- MATERIALS PROVIDED:

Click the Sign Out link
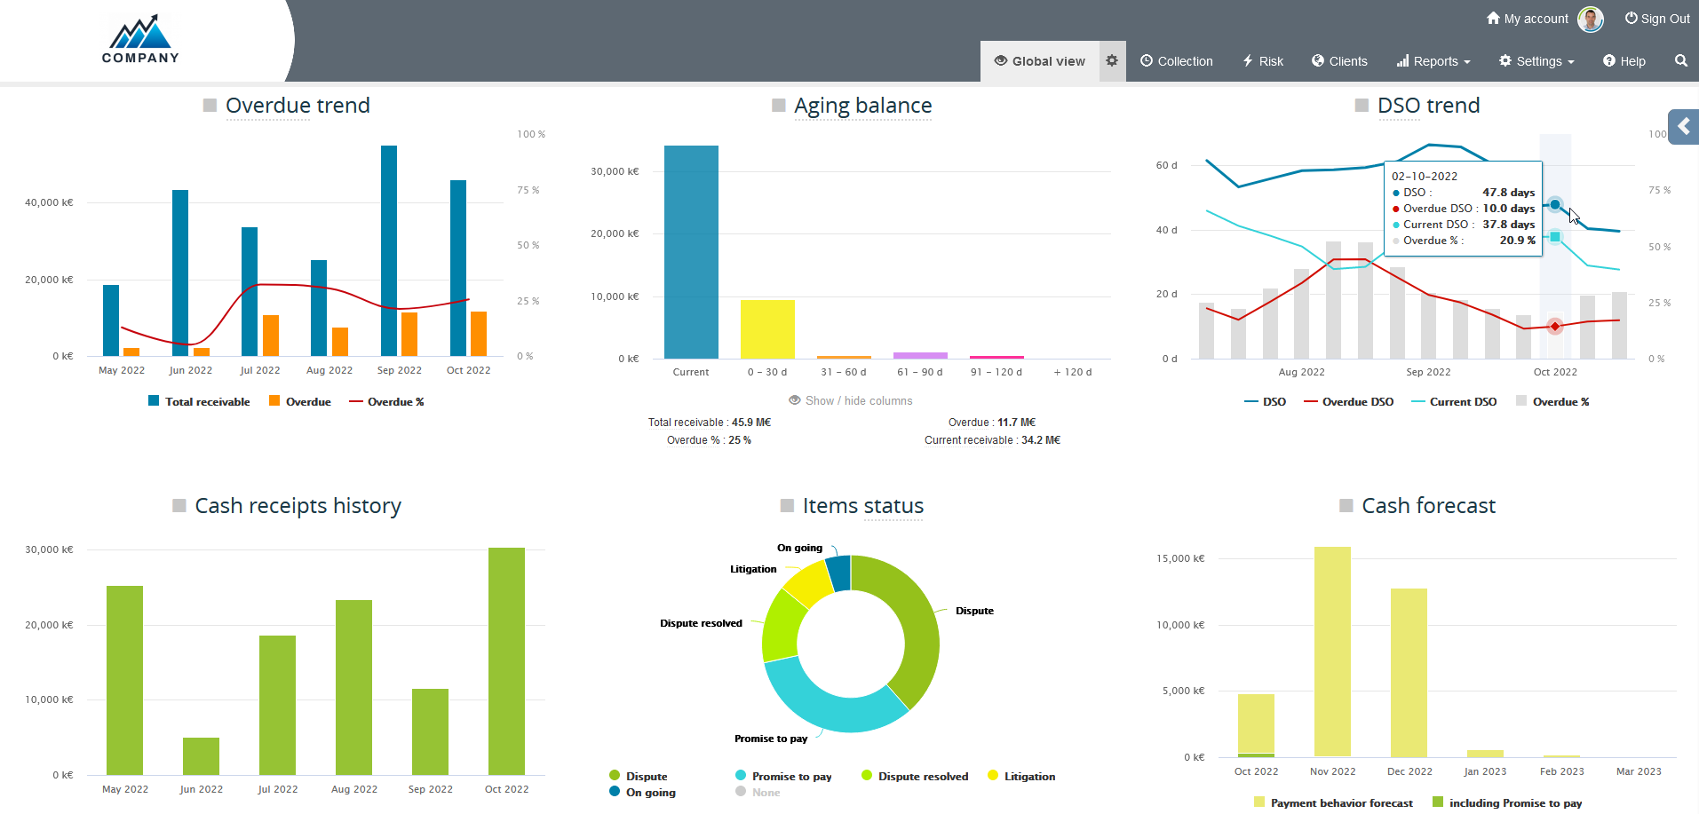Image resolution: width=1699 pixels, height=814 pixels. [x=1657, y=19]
* * *
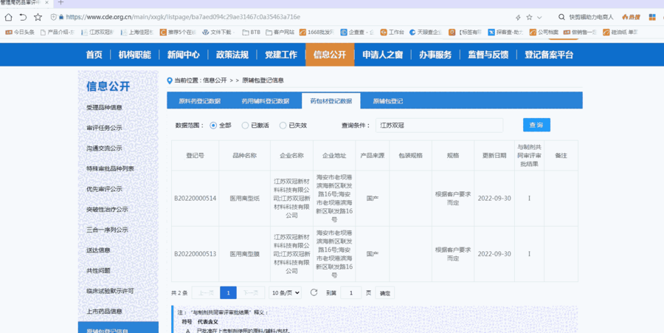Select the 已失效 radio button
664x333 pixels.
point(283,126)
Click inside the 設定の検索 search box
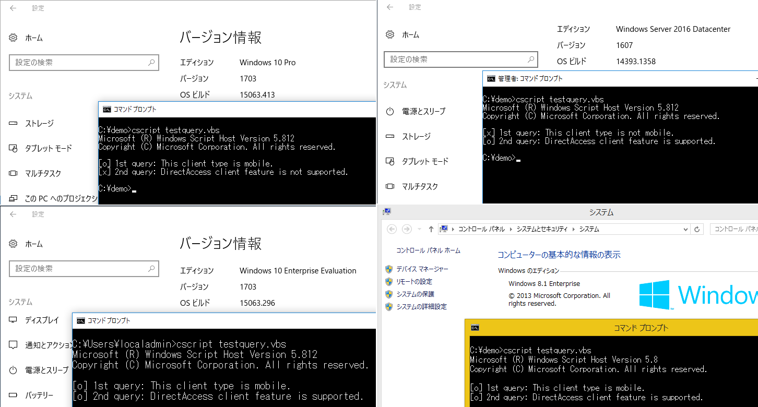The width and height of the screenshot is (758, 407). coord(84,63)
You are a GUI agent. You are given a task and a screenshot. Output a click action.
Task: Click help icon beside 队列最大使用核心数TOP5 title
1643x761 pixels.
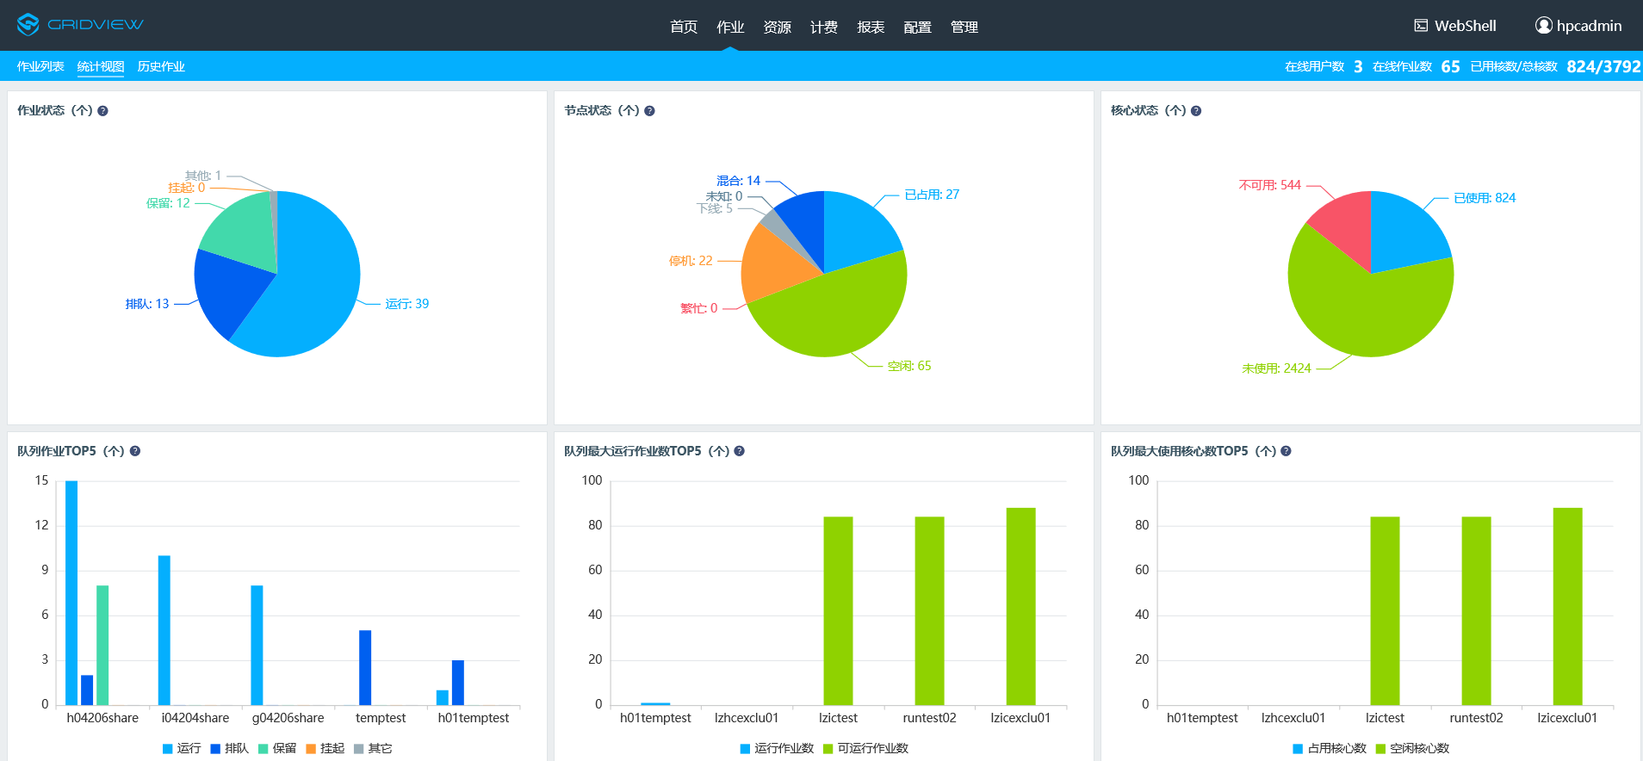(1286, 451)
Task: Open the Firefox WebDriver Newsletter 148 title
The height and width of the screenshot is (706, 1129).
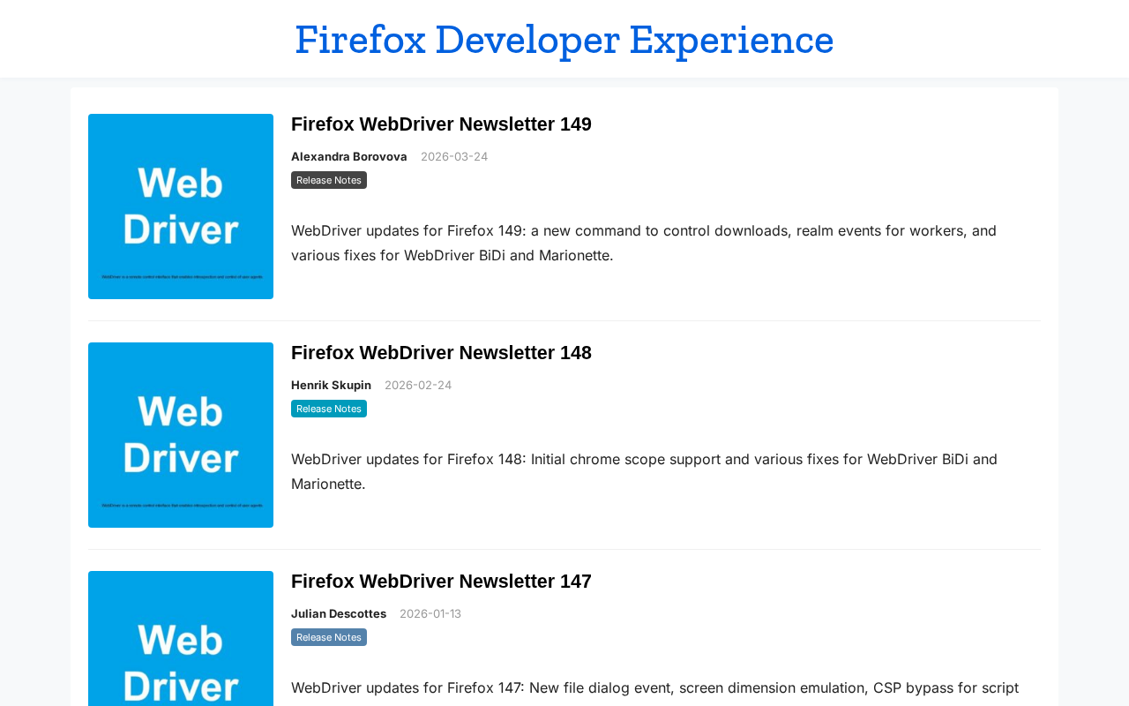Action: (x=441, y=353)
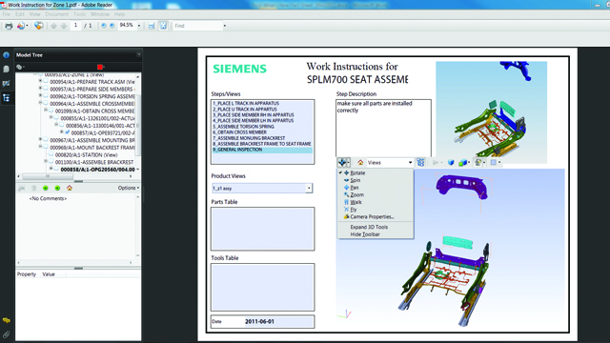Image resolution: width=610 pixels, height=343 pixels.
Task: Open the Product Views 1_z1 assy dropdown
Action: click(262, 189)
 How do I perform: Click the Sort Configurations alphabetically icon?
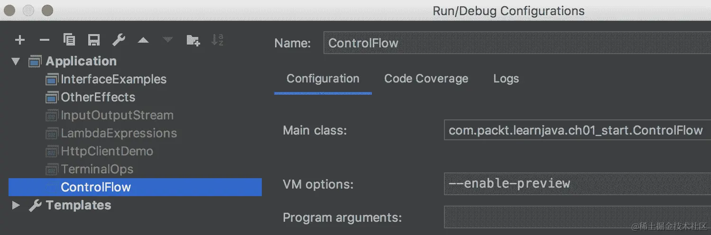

- WORK INSTRUCTIONS: Which lines above include the word "icon"? Pick them out and copy them.

- EXERCISE OUTPUT:
Task: Click help icon beside 队列最大使用核心数TOP5 title
 How do I perform: Click the Sort Configurations alphabetically icon?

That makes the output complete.